SamsungのGalaxy Note 7で相次いで発火・爆発事故が発生した原因について、薄型化や電池の大容量化をギリギリまで追求した設計にあったとする指摘が公開されています。
バッテリー上部にあるべき空間がない
ソフトウェア開発などを行なう米InstrumentalがGalaxy Note 7を分解した結果、通常であればバッテリーの上部にあるべき「空間」が、ほとんど存在していなかったことがわかりました。
Instrumentalの創業者兼CEOであるアナ・シェドルツキー氏によれば、バッテリーは充電と放電を繰り返すうちに膨張します。そのためバッテリー・エンジニアの間では、膨張を見越して、バッテリーの上に10%程度の空間を取っておくのが常識となっています。
しかし同氏らが2ヵ月前に入手したGalaxy Note 7の上部には、ほとんど空間がありませんでした。Instrumentalはこれはミスではなく、故意にこのように設計されたとみています。
セパレータ層が圧力に負けた?
Galaxy Note 7が搭載していたリチウムポリマー電池は、正極である酸化リチウムコバルト層、負極のグラファイト層、ポリマーに電解液を含ませてゲル化した2層のセパレータから構成されています。
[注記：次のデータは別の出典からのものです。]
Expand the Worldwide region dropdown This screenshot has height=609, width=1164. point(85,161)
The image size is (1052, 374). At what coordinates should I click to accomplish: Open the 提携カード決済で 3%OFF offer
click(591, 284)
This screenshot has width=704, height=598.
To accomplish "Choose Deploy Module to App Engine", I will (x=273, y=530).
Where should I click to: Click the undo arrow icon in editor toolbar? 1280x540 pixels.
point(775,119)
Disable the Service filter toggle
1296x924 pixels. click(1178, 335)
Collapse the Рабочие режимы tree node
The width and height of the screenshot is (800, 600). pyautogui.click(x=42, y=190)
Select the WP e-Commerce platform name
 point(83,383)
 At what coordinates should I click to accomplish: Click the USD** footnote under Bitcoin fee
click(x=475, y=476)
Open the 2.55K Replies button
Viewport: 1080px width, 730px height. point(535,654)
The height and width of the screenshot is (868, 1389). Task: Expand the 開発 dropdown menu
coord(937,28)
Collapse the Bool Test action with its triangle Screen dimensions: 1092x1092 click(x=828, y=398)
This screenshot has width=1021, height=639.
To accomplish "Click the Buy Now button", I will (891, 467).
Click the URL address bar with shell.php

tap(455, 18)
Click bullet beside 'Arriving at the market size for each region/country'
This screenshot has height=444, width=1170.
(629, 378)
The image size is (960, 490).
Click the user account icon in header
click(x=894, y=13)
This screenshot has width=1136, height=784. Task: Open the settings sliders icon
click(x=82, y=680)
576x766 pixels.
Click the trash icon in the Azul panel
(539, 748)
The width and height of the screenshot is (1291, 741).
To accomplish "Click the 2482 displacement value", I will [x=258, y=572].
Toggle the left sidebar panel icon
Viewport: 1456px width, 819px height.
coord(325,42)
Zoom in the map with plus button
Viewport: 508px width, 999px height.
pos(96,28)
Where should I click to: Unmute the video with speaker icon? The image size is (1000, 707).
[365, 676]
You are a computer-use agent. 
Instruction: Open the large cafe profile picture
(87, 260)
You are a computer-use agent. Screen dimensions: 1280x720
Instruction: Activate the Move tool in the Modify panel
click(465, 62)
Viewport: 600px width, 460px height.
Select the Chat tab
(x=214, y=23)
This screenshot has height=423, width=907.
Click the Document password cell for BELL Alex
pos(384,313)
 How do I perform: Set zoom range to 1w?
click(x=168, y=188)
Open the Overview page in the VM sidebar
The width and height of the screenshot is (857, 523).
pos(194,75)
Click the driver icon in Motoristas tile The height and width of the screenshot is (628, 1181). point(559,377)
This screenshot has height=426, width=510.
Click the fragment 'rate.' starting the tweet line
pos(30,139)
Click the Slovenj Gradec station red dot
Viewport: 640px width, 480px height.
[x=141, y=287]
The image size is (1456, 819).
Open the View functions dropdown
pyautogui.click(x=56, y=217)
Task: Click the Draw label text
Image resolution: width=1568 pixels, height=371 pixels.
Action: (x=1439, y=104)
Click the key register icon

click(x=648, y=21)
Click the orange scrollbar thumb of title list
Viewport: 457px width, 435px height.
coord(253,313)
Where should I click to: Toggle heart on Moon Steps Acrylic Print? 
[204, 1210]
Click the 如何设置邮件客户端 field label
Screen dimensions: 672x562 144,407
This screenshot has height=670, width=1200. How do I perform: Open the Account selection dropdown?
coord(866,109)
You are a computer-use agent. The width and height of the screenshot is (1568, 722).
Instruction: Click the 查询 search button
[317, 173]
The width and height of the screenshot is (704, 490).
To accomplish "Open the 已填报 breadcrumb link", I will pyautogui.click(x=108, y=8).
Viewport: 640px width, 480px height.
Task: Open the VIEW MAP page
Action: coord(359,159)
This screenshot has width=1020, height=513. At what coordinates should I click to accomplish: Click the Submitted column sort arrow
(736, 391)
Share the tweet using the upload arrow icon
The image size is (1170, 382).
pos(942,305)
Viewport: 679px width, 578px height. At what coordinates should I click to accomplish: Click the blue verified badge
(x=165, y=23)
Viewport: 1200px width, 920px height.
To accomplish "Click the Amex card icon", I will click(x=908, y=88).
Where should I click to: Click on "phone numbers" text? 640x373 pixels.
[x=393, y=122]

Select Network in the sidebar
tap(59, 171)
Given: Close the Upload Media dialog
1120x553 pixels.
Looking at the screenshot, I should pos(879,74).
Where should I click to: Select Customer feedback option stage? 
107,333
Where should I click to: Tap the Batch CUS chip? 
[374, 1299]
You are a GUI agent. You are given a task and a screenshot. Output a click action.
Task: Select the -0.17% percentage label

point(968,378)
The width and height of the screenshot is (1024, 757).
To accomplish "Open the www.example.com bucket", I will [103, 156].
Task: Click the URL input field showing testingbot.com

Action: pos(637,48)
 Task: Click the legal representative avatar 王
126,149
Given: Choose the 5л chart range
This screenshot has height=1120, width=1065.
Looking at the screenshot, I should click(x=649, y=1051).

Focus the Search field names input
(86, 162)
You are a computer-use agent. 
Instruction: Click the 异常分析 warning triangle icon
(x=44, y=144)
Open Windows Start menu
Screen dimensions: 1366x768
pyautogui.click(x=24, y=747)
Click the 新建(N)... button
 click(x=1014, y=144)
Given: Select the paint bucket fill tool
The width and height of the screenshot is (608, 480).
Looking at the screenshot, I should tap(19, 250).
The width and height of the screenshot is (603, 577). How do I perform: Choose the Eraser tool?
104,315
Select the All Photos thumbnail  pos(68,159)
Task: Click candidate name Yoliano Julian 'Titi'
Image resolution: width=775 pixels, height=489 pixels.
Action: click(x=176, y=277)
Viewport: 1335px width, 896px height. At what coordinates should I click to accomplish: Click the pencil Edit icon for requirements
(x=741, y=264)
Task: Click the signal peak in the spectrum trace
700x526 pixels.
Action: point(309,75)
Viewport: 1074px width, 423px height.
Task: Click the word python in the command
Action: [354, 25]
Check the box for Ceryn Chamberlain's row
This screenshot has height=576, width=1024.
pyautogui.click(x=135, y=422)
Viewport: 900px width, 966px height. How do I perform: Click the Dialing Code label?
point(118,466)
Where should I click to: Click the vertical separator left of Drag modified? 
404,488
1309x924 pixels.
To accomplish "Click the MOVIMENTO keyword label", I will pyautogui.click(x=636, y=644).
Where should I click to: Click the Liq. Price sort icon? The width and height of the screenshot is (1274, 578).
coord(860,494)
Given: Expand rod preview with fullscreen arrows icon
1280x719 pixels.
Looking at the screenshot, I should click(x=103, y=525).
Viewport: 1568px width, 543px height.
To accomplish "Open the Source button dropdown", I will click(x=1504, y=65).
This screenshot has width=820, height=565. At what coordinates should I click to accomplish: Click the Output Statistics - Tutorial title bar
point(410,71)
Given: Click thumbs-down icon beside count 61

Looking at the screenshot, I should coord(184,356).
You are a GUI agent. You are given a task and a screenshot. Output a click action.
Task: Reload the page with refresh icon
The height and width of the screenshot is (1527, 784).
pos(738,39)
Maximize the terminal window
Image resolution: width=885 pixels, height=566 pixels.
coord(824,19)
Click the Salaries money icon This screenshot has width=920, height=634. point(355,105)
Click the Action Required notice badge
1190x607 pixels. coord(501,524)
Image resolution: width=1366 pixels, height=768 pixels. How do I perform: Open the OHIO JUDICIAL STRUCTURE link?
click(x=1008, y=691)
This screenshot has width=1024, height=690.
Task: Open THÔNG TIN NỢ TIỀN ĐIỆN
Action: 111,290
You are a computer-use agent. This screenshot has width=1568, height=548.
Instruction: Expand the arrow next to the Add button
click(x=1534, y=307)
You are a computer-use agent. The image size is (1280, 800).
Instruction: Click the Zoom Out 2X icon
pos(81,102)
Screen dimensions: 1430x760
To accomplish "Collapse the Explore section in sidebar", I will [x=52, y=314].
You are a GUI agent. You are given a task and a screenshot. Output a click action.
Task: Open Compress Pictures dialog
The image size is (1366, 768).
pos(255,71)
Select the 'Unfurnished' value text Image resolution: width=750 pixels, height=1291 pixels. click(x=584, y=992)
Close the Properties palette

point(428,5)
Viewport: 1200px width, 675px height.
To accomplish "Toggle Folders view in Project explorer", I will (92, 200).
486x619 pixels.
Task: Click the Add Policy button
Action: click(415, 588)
セパレータが電極の接触を防いでいますが、衝撃などで接触が起こると爆発が起きる可能性があります。
Samsungは以前、発火原因について、薄型化などを追求した結果、これらのセパレータ層が当初から限界まで薄く設計されていた可能性があるとも述べています。
前述したように、バッテリーは充電と放電の繰り返しにより、時間の経過とともに若干膨張します。また、パンツの後部ポケットに入れて腰掛けるといった外部からの力が積み重なることで、薄いセパレータが耐えきれなくなり、正極と負極の接触が起きたのではないか、とInstrumentalは分析しています。
爆発しなくても本体が割れる可能性高し
Instrumentalはまた、限られたスペースの中に限界まで部品を収めようとした結果、Galaxy Note 7では以前のモデルでは厳密に行なわれていたバッテリーのテストがおざなりになった可能性もあると指摘しています。
さらにシェドルツキー氏は、Galaxy Note 7が爆発事故を起こさず、リコールにならなかったとしても、数年使用しているうちにバッテリーが膨張、本体が割れていた可能性が高いと述べています。
Samsungは現在独自でGalaxy Note 7爆発の原因を調査しており、年内にはその結果を公開する予定だと伝えられています。